▶ Text provided:
=======

# To relax



## crystallizedtear (Feb 9, 2005)

I must stop worrying, relax and have fun in life.
Life is not so serious.

opcorn lets have some fun.


----------



## PuzzledMike (Nov 30, 2004)

crystallizedtear said:


> I must stop worrying, relax and have fun in life.
> Life is not so serious.
> 
> opcorn lets have some fun.


These are really good goals! I want to lighten up, too, and relax and not to take everything so seriously!


----------



## ghostgurl (Sep 20, 2004)

:agree


----------



## meggiehamilton (Nov 12, 2003)

I like your goal. :banana My dad tells me all the time to get that serious look off of my face. He said I need to learn to laugh at myself and life more. Lets face it we are only here for a short period of time we might as well have fun while we are here.


----------



## socialanxiety38 (Nov 19, 2004)

=======

▶ Dataset extract:
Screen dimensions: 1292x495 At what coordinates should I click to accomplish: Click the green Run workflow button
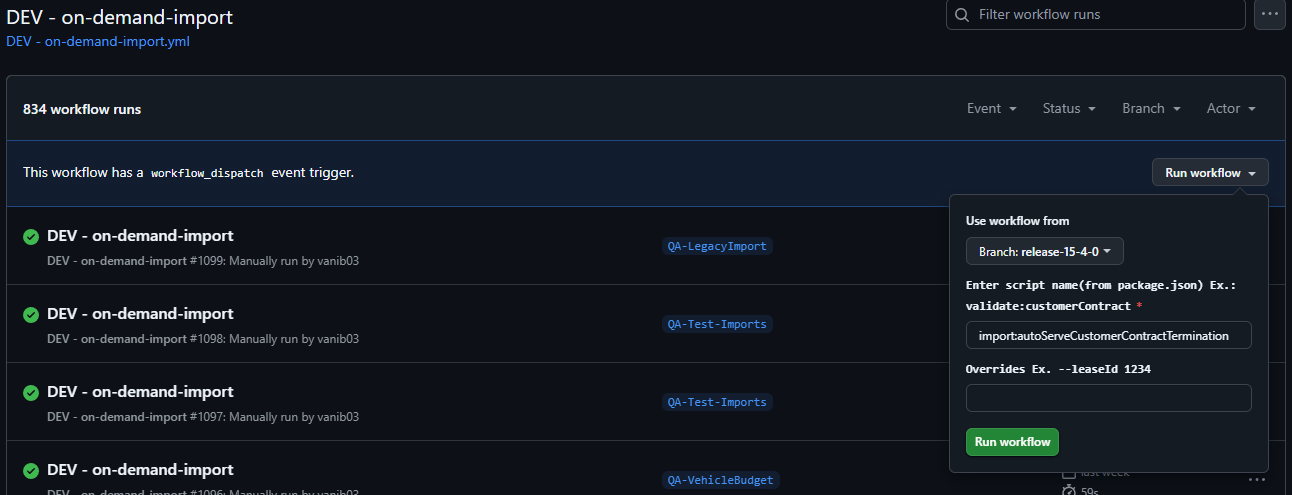pos(1012,441)
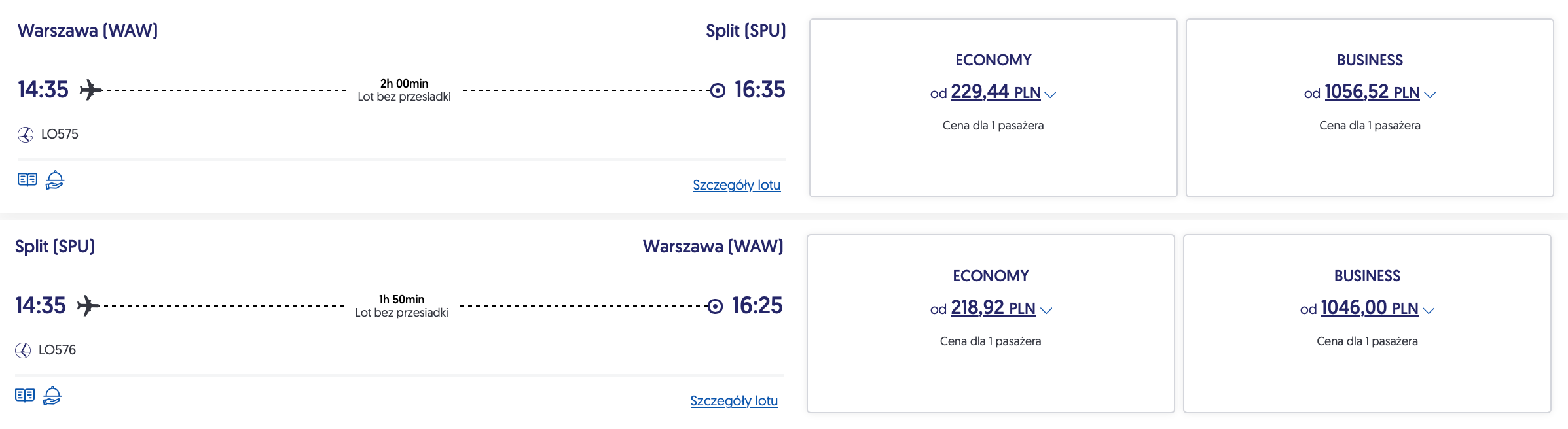Viewport: 1568px width, 429px height.
Task: Select the 229,44 PLN Economy price
Action: click(995, 92)

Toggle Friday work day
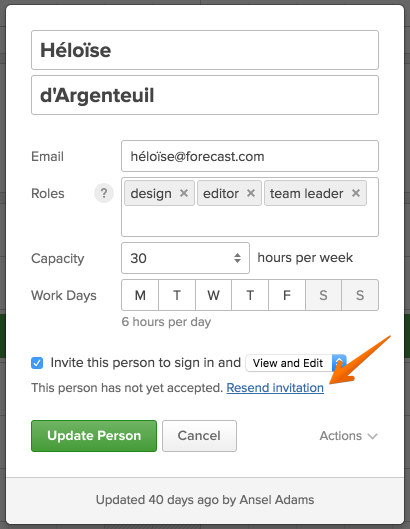coord(287,295)
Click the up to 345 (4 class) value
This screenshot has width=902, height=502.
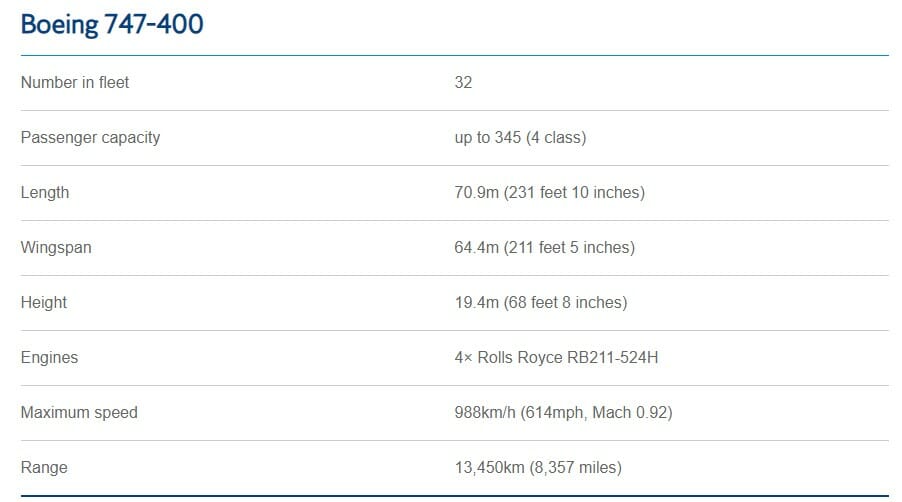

=======

▶ Work instructions:
A: Retype the forum thread about relaxing from "I like your" up to and including "(Nov 19, 2004)", matching it character for character.
B: Continue the forum thread about relaxing from the point where it stops.

▶ Answers in order:
A:
I like your goal. :banana My dad tells me all the time to get that serious look off of my face. He said I need to learn to laugh at myself and life more. Lets face it we are only here for a short period of time we might as well have fun while we are here.


----------



## socialanxiety38 (Nov 19, 2004)

B:
meggiehamilton said:


> I like your goal. :banana My dad tells me all the time to get that serious look off of my face. He said I need to learn to laugh at myself and life more. Lets face it we are only here for a short period of time we might as well have fun while we are here.


I am too serious too. I need to laugh more but so little in my life is funny. If the kids aren't around i never laugh. Well unless there is a good comedy on tv. Not much of that anymore.

:banana :banana :banana


----------



## millenniumman75 (Feb 4, 2005)

Crystallizedtear,

We were meant to have everything in balance, which includes seriousness and laughter. Don't forget that you need equal portions of both!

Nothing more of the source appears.